9 Dec

Turning AI Toward Software Itself

I have been a long time Nachi Nagappan fanboy. Nachi’s research work in the Empirical Software Engineering Group (ESE) in Microsoft Research has been to study code itself. Years ago, when I was a budding PM at Microsoft with a feature idea, he explained to me that his team already had bots crawling large piles of code and recording various data points about the code to create maps of data features of the code itself. Cool, huh?

This article looks at the notion of software forensics, patterns, empirical software excellence, and the emergence of AI to help study these topics more deeply than a human is capable.

Software Forensics

I have always wanted to take Nachi’s ideas a step further and correlate code metrics, especially those that are quality-related and map them to points in time wherein we can see outside-the-editor influences on our code. I call this software forensics.

A simple example is my very real hypothesis that code quality on a right-sized team (3-9 members) will go down upon the hiring of a new manager. If the manager is a good one, the code quality metrics will come back up and quantitatively surpass the measures taken of prior performance. We could also see how long that improvement would take, comparing the best team leaders, allowing us to identify and learn from team managers who are:

  1. Positively impactful to the code of the team
  2. Quickest at helping their new team improve
  3. Perhaps not best suited to be managers

I’m not claiming we can boil all the good and bad of being a team leader into empirical data points, but I am asserting that organizational behavior impacts code.
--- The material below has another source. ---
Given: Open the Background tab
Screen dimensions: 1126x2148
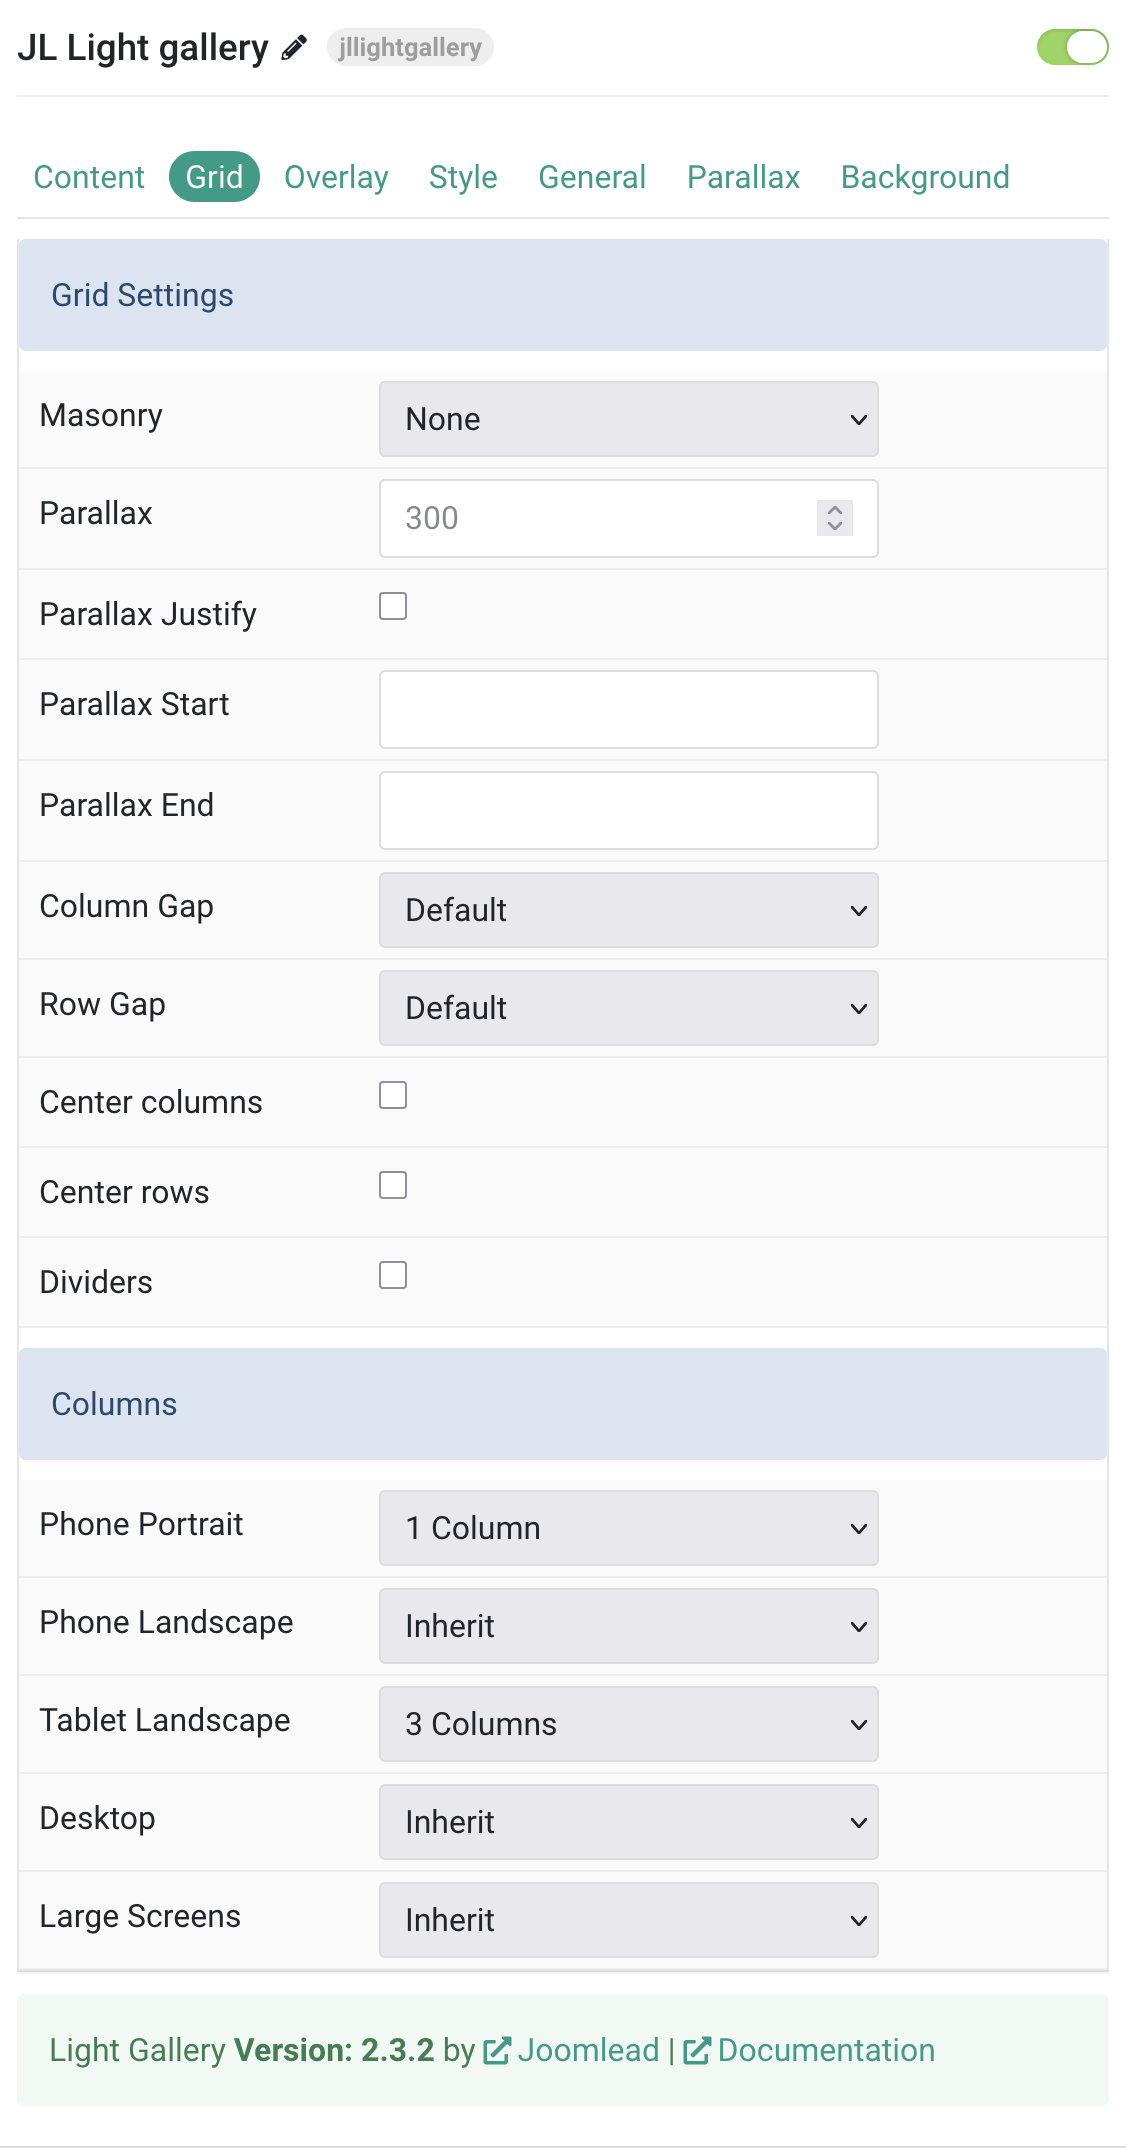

Things happening outside-the-editor deeply impact what is happening in the editor. This is an extrapolation of Conway’s Law, which you should know, so follow that link.

Patterns – Nature or Nurture?

It’s a pretty hard problem to look for desired patterns in code. For example, let’s say I have 500,000-line codebase in a statically typed language. We know a “good” pattern to find would be the factory pattern, which we use when creating complex objects. We program code crawlers to look for specific implementations of the factory pattern and when we find patterns like this one and others we already know, we call it “well-formed” code. That is to say, this code is considered good in terms of maintainability and quality through the use of known standard patterns.

The gang of four book was the first to describe many of the formal patterns still being used today. What it described, along with the many me-too books and training that cme after, was a way to get code under cognitive control easily and quickly — “Ah yes! A service broker, I know what that is!”

This march toward design patterns has been invaluable and has evolved into higher and higher levels of abstraction so that we now have cloud design patterns. As effective as patterns are to wrangling code and system configurations, how do we know which patterns are the best for the problems they seek to solve? What if there are patterns that exist, but we haven’t discovered them yet? Maybe the patterns are across too large a code base to get in our minds around all the contributing factors to a large mega-pattern, (more than 11 dimensions of thought)? Normally this is time for an abstraction layer, but we build these to help our human brains, not the end software or the compiler.

Exploring Code with Software

Higher end IDE’s typically provide refactoring tools that recognize opportunities to refine code so it is in a “better” form. These are very helpful tools and I depend on them to help teach me to be a better developer. But what does the compiler care?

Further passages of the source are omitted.